I think the biggest advantage was not the availability of all that source  
code (between open source and citeseer, I think kids now *should* win big  
over both of us -- do they?), but how it set what was "normal" and  
"aspirational" for me.  At the time, I'd thought everyone else had the  
fancy SIGGRAPH displays and Xerox workstations and optimizing Scheme  
compilers, and I was deprived because my father worked for a company that  
was merely producing a little micro with a 512x256 bitmapped display and  
no mouse whose most compelling app was a graphical rogue-like game.   
(written by a couple of the engineers as a quick hack, who also provided a  
small bitmap editor which one of the secretaries used to draw the  
artwork)  Never mind that I could log on to the VAX and read the code and  
even hack my own small changes (using an editor, and a compiler, written  
by others at the company) into a private copy.  I became convinced that  
there must be more to programming that what I'd seen thus far.  (which,  
after all, was something even my old man could do)  Note that, like any  
n00b, I was still fixated on flash gear, instead of how well these guys  
were making things work with what they had, but at least I got the idea  
that what one fool can engineer, another can, and that the frontiers of  
the subject were a long way from what I knew.

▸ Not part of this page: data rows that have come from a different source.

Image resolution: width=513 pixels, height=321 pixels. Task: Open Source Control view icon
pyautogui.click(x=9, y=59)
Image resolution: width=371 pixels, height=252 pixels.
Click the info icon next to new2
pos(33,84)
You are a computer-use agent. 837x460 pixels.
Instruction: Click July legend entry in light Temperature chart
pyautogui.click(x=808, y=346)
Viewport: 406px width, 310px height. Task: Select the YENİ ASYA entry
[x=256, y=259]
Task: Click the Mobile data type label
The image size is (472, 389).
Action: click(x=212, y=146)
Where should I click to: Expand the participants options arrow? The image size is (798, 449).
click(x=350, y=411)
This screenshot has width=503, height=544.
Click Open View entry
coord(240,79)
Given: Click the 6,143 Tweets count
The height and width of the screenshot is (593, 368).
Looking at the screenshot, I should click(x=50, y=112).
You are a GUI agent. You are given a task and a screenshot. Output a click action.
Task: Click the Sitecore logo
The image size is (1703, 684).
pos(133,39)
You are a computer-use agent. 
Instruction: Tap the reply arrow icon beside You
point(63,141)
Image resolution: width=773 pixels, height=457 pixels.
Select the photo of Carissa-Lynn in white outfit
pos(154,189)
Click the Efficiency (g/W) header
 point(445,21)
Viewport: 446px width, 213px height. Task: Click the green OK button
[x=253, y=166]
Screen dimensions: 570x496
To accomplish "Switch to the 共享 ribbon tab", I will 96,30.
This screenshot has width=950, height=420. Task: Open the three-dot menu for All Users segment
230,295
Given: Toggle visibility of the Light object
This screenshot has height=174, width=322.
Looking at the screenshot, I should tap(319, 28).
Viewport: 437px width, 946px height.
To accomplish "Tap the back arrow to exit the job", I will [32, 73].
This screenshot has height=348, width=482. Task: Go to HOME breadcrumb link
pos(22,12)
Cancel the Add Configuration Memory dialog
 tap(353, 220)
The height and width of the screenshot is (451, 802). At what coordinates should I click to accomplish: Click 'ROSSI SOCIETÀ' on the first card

> Of course, I don't know what my next phase will look like.  Presumably
> certain things I currently struggle with --- to the point of not
> knowing how they're even possible --- will get easy, and it will seem
> strange that they were ever difficult.  But I don't know what those
> things will be.  But I'm pretty sure I'm not done learning yet...

   "You learn something every day ... unless you're careful" --Tom Van Vleck

At this point, I'm taking a detour, as backfill, into the algebra I never  
learned. (mathematicians' modules are a bit more modular than ours)  To  
see the connection between "real computing" and Lie Algebras, refer to the  
example at the top of this mail.

-Dave